FIGS. 4 and 5 illustrate one possible actuation protocol for creating a display frame on the 3×3 array of FIG. 2. FIG. 4 illustrates a possible set of column and row voltage levels that may be used for pixels exhibiting the hysteresis curves of FIG. 3. In the FIG. 4 embodiment, actuating a pixel involves setting the appropriate column to −V_bias, and the appropriate row to +ΔV, which may correspond to −5 volts and +5 volts respectively Relaxing the pixel is accomplished by setting the appropriate column to +V_bias, and the appropriate row to the same +ΔV, producing a zero volt potential difference across the pixel. In those rows where the row voltage is held at zero volts, the pixels are stable in whatever state they were originally in, regardless of whether the column is at +V_bias, or −V_bias.
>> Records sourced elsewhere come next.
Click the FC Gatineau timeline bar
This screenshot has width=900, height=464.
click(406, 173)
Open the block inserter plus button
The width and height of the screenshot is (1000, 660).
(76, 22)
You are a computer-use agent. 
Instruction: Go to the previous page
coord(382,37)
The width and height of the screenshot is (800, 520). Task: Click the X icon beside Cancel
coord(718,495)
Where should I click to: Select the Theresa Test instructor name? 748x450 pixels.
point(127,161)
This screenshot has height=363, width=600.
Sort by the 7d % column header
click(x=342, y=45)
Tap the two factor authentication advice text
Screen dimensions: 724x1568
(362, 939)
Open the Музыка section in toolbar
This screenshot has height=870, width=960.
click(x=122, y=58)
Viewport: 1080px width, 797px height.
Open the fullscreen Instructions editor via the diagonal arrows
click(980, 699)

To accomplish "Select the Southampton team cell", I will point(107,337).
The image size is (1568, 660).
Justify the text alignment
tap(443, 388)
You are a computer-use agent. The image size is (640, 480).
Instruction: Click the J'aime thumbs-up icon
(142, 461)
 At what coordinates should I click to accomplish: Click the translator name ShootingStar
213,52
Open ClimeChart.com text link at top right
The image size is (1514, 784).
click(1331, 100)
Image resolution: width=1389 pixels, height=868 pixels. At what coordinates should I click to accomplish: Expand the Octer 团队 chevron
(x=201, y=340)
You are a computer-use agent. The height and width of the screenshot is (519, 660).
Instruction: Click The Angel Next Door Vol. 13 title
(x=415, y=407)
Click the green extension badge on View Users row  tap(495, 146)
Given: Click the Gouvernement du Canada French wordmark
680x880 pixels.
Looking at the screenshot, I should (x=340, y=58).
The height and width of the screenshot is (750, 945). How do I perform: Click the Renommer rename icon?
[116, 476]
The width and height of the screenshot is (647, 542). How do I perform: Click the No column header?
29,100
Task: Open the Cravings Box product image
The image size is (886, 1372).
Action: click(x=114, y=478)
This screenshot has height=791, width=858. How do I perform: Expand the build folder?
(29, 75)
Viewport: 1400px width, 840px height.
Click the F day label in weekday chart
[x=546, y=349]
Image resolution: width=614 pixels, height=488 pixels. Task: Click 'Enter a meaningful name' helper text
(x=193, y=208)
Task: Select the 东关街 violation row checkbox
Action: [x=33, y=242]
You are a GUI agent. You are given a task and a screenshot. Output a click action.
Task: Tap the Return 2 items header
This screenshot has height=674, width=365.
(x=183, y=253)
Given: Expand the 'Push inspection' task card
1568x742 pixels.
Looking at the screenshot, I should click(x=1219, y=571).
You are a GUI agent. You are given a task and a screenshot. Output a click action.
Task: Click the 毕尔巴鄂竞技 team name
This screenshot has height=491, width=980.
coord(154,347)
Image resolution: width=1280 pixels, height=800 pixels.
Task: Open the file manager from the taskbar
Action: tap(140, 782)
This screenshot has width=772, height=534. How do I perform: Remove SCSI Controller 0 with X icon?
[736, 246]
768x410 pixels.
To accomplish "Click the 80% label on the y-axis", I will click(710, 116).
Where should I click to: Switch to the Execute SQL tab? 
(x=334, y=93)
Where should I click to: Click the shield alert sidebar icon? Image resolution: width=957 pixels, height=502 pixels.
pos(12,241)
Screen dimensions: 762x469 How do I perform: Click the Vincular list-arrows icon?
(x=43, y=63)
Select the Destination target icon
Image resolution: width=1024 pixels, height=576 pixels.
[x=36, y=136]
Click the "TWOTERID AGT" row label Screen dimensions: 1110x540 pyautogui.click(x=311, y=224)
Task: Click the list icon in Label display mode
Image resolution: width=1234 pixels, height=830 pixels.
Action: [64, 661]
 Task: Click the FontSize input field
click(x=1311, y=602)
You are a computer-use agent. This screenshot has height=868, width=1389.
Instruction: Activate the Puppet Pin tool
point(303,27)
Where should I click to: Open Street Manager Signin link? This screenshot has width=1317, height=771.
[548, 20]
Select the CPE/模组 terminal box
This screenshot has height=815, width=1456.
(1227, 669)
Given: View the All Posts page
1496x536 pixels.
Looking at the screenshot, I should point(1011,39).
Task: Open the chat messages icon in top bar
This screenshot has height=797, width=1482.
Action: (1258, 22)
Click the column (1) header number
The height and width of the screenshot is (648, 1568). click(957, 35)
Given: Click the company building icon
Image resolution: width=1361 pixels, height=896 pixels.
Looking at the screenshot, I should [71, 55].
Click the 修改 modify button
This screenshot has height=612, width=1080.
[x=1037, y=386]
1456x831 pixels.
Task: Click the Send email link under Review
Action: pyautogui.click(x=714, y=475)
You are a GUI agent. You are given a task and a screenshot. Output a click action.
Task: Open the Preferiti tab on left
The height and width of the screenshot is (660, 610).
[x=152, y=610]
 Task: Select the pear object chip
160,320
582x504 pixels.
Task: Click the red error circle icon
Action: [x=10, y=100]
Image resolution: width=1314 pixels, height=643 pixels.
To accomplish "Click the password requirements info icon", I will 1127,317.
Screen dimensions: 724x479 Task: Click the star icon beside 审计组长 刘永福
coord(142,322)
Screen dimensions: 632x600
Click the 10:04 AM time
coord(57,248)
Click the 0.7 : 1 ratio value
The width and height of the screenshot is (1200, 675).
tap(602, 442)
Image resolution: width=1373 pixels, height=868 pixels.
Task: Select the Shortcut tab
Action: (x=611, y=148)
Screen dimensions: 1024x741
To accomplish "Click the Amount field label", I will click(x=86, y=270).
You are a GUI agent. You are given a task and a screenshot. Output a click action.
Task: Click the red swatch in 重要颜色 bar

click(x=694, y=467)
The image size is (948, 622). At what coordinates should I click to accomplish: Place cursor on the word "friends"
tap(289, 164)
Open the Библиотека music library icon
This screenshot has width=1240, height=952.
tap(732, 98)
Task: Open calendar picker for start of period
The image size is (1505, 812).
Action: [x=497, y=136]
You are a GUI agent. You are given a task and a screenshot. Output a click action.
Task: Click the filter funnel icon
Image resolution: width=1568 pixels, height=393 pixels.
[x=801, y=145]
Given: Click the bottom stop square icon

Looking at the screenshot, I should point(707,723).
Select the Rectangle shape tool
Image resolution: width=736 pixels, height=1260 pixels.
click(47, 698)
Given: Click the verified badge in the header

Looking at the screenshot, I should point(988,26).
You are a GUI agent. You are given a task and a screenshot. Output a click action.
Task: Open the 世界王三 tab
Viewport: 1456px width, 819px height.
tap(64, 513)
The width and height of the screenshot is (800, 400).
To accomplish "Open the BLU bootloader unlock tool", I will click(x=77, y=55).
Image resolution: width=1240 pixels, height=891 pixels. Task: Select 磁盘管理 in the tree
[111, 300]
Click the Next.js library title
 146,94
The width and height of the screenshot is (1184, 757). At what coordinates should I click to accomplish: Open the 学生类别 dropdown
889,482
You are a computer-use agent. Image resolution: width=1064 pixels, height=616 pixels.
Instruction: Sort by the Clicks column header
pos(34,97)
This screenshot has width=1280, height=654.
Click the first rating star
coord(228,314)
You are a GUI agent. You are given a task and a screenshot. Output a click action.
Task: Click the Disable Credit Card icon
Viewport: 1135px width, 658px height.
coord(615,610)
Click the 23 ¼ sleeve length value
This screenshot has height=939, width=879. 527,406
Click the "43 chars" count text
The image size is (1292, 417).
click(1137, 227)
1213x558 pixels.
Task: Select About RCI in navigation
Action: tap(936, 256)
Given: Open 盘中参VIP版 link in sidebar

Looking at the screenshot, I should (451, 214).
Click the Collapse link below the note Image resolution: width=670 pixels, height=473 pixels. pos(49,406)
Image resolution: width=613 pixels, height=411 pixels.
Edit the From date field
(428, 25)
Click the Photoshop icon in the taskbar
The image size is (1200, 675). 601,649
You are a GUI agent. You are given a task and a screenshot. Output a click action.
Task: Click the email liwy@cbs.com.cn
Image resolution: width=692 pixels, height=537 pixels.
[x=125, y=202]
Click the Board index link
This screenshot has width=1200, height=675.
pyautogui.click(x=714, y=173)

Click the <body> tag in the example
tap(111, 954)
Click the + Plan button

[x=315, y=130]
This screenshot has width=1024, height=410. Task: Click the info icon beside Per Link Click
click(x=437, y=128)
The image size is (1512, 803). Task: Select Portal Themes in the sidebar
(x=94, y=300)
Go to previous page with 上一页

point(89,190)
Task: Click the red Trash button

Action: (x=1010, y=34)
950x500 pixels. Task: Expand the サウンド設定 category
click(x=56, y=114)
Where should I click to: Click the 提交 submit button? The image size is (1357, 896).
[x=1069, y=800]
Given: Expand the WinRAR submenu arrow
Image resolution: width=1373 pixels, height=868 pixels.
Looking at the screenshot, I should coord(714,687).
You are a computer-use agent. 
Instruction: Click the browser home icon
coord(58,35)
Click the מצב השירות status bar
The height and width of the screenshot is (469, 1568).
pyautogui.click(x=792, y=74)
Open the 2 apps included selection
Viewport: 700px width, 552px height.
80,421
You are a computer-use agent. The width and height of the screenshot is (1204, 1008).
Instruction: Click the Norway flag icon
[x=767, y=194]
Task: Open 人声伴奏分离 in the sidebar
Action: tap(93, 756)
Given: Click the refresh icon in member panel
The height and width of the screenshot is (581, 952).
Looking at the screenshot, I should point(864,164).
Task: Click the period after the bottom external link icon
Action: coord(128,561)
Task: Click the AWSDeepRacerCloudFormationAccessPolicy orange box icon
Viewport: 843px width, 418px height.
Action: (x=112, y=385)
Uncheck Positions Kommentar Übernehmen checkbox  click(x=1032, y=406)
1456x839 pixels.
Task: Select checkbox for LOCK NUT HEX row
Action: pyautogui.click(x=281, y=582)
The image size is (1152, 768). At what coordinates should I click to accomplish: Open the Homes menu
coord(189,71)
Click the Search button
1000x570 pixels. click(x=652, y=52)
As is also illustrated in FIG. 4, voltages of opposite polarity than those described above can be used, e.g., actuating a pixel can involve setting the appropriate column to +V_bias, and the appropriate row to −ΔV. In this embodiment, releasing the pixel is accomplished by setting the appropriate column to −V_bias, and the appropriate row to the same −ΔV, producing a zero volt potential difference across the pixel.

FIG. 5B is a timing diagram showing a series of row and column signals applied to the 3×3 array of FIG. 2 which will result in the display arrangement illustrated in FIG. 5A, where actuated pixels are non-reflective. Prior to writing the frame illustrated in FIG. 5A, the pixels can be in any state, and in this example, all the rows are initially at 0 volts, and all the columns are at +5 volts. With these applied voltages, all pixels are stable in their existing actuated or relaxed states.

In the FIG. 5A frame, pixels (1,1), (1,2), (2,2), (3,2) and (3,3) are actuated. To accomplish this, during a “line time” for row 1, columns 1 and 2 are set to −5 volts, and column 3 is set to +5 volts. This does not change the state of any pixels, because all the pixels remain in the 3-7 volt stability window. Row 1 is then strobed with a pulse that goes from 0, up to 5 volts, and back to zero. This actuates the (1,1) and (1,2) pixels and relaxes the (1,3) pixel. No other pixels in the array are affected. To set row 2 as desired, column 2 is set to −5 volts, and columns 1 and 3 are set to +5 volts. The same strobe applied to row 2 will then actuate pixel (2,2) and relax pixels (2,1) and (2,3). Again, no other pixels of the array are affected. Row 3 is similarly set by setting columns 2 and 3 to −5 volts, and column 1 to +5 volts. The row 3 strobe sets the row 3 pixels as shown in FIG. 5A. After writing the frame, the row potentials are zero, and the column potentials can remain at either +5 or −5 volts, and the display is then stable in the arrangement of FIG. 5A. The same procedure can be employed for arrays of dozens or hundreds of rows and columns. The timing, sequence, and levels of voltages used to perform row and column actuation can be varied widely within the general principles outlined above, and the above example is exemplary only, and any actuation voltage method can be used with the systems and methods described herein.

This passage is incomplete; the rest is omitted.